= Gretty Mirdal =

Emeritus Professor of Psychology

Gretty Mizrahi Mirdal (born Gretty Kazes) is emeritus Professor of Psychology at the University of Copenhagen, and the former director of the Paris Institute for Advanced Study, the PIAS . Presently she directs the "Brain, Culture and Society" programme at the PIAS, and she continues her research activities at the University of Copenhagen and the Royal Danish Academy for Sciences and Letters.

==Biography==
She was born and grew up in Istanbul, Turkey, but has lived all her adult life in Denmark.
After graduating from high school in Istanbul, she went to the US, and received a B.A. degree at Smith College, Northampton, Mass. She did her post-graduate work and clinical training at the University of Copenhagen. She holds a Doctor of Philosophy degree form the University of Copenhagen, and she is licensed in both clinical and health psychology by the Danish Psychological Association.

==Academic career==
Her research and teaching have centred mainly on the areas of psychosomatics, post-traumatic stress, and migration psychology.
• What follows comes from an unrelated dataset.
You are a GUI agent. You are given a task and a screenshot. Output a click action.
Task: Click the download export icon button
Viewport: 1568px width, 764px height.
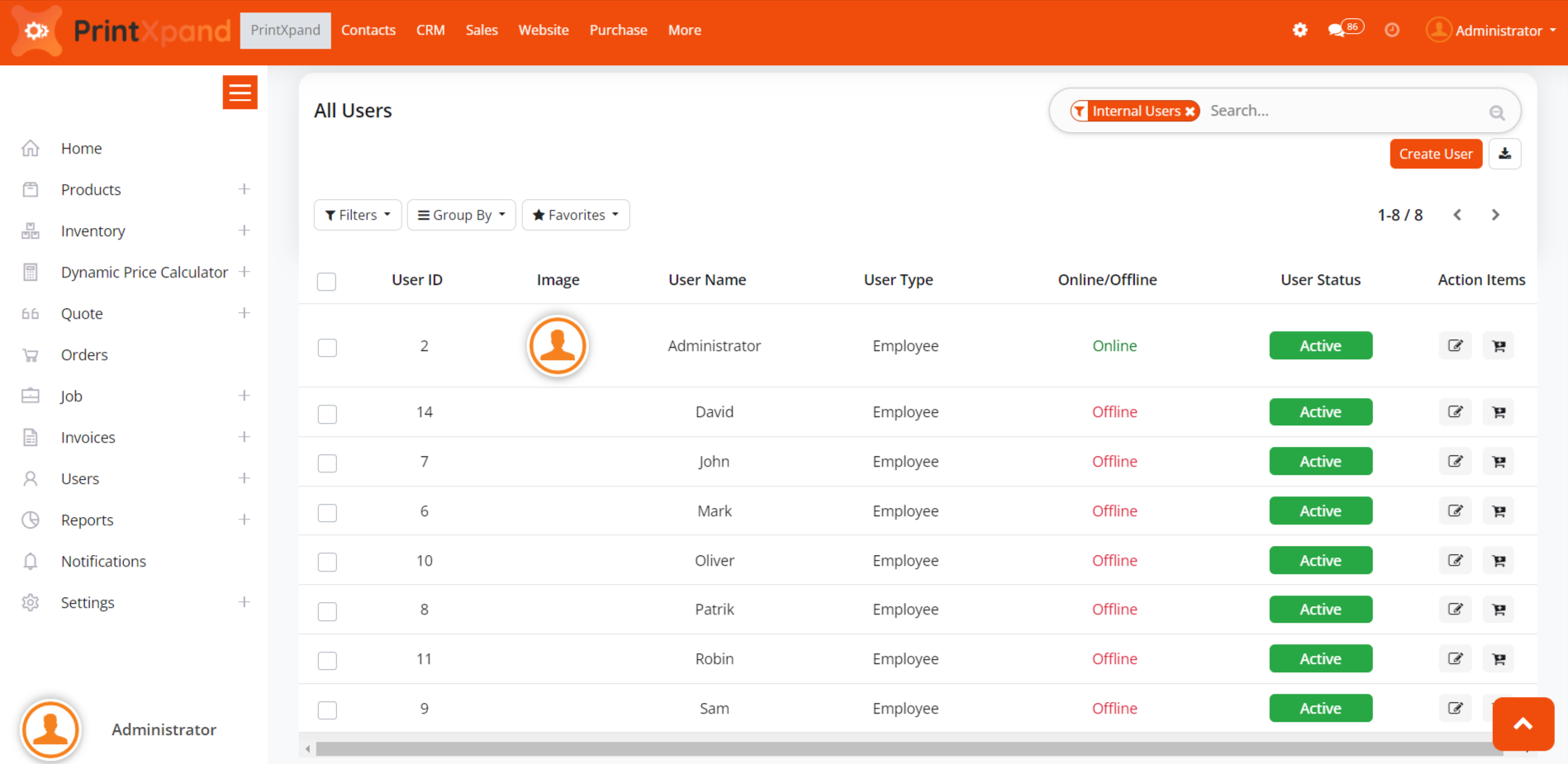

She has done research on the long-term impact of migration and transcultural integration on mental and physical health, and on the psychological treatment of chronic disease. She has been affiliated with the Psychology Department of the University of Copenhagen throughout her career, and has worked as guest researcher in hospital departments, mainly at the University Hospital (Rigshospitalet) in Copenhagen. She was the director of the Paris Institute for Advanced Study from 2012 to 2018.
She has chaired the section for Humanities and Social Sciences for the Synergy Grants of the European Research Council; the Standing Committee for the Humanities of the European Science Foundation; the European Research Council’s Panel on "The human mind and its complexity"; the committee for Junior Researchers of the Institut Universitaire de France; the Scientific Committee for the programmes of basic research in the humanities at the National Research Agency, (ANR). She has also been a member of the board of the Danish National Research Foundation (which grants centres of excellence), and of the Scientific Council of the CNRS (Centre National de la Recherche Scientifique). She is presently member of the supervisory board of the FMSH (Fondation Maison des Sciences de l'Homme) and of the Faculty for the Social and Human Sciences of the Université de Paris.

She is a fellow of the Royal Danish Academy of Sciences and Letters and Officier de l'Ordre des Palmes Académiques.